====== TEXTE PROPOSÉ

Charles Dantzig vient donc de publier dans la belle collection « Points Poésie » (dirigée par Alain Mabanckou) Genre : fluide, un ouvrage qui s'ouvre sur une soixantaine de poèmes inédits de cet auteur prolifique à qui on doit nombre de recueils de poésie mais aussi un savoureux Dictionnaire égoïste de la littérature française (Grasset, 2005) et tout récemment le roman Proust Océan (Grasset, 2022), acclamé par la critique.

Dans l'interview qu'il a accordée à Komitid, Charles Dantzig explique ce qui l'intéresse dans la fluidité du genre, évoque ses auteur·es et artistes cultes, parle de backroom, des drag queens et des drag kings… mais aussi de dentier ! C'est parti pour un entretien pointu, spirituel, bourré de références et à la tonalité toujours savoureuse.

Komitid : Quel personnage serait selon vous un·e précurseure du genre fluide ?

Charles Dantzig: Le personnage trans de la littérature, Myra Breckinridge (publié aux Etats-Unis en 1968, ndlr), un roman de Gore Vidal. Si j'excepte évidemment les personnages de l'Antiquité, qui n'étaient pas vraiment des personnages. Les Grecs et les Romains avaient une notion beaucoup plus fluide de ça. Les auteurs de l'époque créaient des personnages qui changeaient de sexe et d'apparence. Les polythéismes étaient plus imaginatifs et les dieux pouvaient avoir plusieurs formes donc pourquoi pas les êtres humains. En tout cas dans la littérature, la fluidité de genre est assez rare. A part les personnages trans, il y a quelques personnages assez ambigus, comme Mademoiselle de Maupin, dans un roman de Théophile Gautier où une fille se déguise en homme pour savoir ce que les hommes pensent des filles. C'était assez osé. Il y a aussi bien sûr le Orlando de Virginia Woolf, avec une fluidité de genre tranquille. Orlando change de sexe et ça n'est pas un problème, aucune question n'est posée. C'est un homme puis c'est une femme et c'est comme ça. Et ça c'est formidable !

============
====== INFORMATIONS ENREGISTRÉES

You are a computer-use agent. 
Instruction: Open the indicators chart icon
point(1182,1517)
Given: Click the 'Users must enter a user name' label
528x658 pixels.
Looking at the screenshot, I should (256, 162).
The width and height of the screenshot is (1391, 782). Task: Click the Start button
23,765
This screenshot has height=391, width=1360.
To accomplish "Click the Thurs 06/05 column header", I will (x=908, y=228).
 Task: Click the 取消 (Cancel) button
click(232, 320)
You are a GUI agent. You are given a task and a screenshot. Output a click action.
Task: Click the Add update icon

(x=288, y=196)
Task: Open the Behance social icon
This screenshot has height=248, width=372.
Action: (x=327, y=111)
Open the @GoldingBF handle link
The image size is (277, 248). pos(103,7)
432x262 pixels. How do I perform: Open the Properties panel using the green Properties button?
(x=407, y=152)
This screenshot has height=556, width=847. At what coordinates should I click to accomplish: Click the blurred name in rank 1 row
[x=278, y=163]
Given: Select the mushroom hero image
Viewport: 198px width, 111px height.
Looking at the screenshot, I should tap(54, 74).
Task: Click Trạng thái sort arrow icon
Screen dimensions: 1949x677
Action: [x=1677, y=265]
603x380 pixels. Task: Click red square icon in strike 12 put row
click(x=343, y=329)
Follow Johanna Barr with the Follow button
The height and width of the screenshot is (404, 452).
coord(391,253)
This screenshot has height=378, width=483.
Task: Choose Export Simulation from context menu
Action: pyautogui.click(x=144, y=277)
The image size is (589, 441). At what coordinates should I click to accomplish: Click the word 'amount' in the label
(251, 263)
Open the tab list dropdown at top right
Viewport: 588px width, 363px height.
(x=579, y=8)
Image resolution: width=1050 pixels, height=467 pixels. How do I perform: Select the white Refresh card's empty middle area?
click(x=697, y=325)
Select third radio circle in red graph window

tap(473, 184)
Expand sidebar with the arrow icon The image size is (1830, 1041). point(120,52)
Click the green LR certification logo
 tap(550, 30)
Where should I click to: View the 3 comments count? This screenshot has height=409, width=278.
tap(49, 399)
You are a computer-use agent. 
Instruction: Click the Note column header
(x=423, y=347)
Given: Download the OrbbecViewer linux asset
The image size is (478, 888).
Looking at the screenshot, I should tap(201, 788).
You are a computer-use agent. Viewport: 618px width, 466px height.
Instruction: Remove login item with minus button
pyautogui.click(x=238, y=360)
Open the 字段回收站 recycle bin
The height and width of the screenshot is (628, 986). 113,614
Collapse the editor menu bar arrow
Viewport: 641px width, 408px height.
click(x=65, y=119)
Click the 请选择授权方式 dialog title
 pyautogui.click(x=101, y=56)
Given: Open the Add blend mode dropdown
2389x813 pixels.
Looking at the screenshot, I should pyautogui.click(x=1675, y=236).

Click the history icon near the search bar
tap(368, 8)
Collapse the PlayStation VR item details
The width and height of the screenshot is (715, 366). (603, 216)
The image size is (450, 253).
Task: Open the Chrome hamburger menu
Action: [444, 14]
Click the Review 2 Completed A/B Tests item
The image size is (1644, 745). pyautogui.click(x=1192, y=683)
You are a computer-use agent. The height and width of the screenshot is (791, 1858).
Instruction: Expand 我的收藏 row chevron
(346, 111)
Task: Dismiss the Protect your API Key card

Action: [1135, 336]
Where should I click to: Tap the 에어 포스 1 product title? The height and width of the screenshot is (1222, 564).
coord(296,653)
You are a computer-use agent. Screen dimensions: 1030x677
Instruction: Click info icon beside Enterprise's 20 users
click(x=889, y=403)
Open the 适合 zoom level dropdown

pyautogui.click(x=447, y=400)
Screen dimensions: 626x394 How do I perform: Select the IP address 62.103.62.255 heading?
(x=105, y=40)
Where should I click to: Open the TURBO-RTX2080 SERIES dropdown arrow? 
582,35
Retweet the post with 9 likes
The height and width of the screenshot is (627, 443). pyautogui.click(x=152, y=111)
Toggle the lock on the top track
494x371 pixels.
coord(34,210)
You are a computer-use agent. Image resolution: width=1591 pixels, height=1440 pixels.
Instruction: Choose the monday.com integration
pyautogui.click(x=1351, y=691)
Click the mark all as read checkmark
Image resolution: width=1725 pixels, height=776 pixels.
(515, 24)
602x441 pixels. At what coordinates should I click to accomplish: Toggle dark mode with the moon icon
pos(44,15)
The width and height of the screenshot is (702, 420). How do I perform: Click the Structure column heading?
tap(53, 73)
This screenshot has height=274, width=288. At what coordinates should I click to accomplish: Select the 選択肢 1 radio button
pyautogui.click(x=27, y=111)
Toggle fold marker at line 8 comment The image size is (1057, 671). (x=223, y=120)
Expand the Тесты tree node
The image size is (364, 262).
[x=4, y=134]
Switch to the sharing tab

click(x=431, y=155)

============

(TÂCHES À RÉALISER):
a) Transposez en liste JSON de chaînes les lignes de la liste comprises entre celle qui contient « Where should I click to: Tap » et celle qui contient « pyautogui.click(x=447, y=400) », bornes incluses. Chaque ligne doit donner une chaîne, et les lignes vides sont omises.
b) Poursuivez l'entretien avec Charles Dantzig sur la fluidité de genre à partir de l'endroit où il s'arrête.
L'entretien et la liste ne proviennent pas de la même source.

(RÉSULTATS DANS L'ORDRE):
a)
[
  "Where should I click to: Tap the 에어 포스 1 product title? The height and width of the screenshot is (1222, 564).",
  "coord(296,653)",
  "You are a computer-use agent. Screen dimensions: 1030x677",
  "Instruction: Click info icon beside Enterprise's 20 users",
  "click(x=889, y=403)",
  "Open the 适合 zoom level dropdown",
  "pyautogui.click(x=447, y=400)"
]

b)
« Je m'oppose de plus en plus à l'idée de « moi » comme critère absolu de tout »

Que représente pour vous la fluidité de genre ?

Cela participe de quelque chose sur laquelle je réfléchis. Je m'oppose de plus en plus à l'idée de « moi » comme critère absolu de tout. Nous vivons une période où le moi est au centre de tout, y compris dans la littérature. Et le moi est une assez grande limitation de l'imagination. On peut changer de moi. Les êtres humains ont trop tendance à se penser eux-mêmes comme définitifs : “Je suis un garçon, on me dit que je suis un garçon et je prends les stéréotypes genre garçon telle que la convention nous l'impose ”. On accepte cela de façon trop spontanée. Maintenant, c'est en train d'être contesté et si ça l'est, c'est parce que ça ébranle la conception du moi comme critère absolu et immuable. Et ceux qui sont contre ces changements sont affolés et complètement fous parce qu'ils ne peuvent pas concevoir ça.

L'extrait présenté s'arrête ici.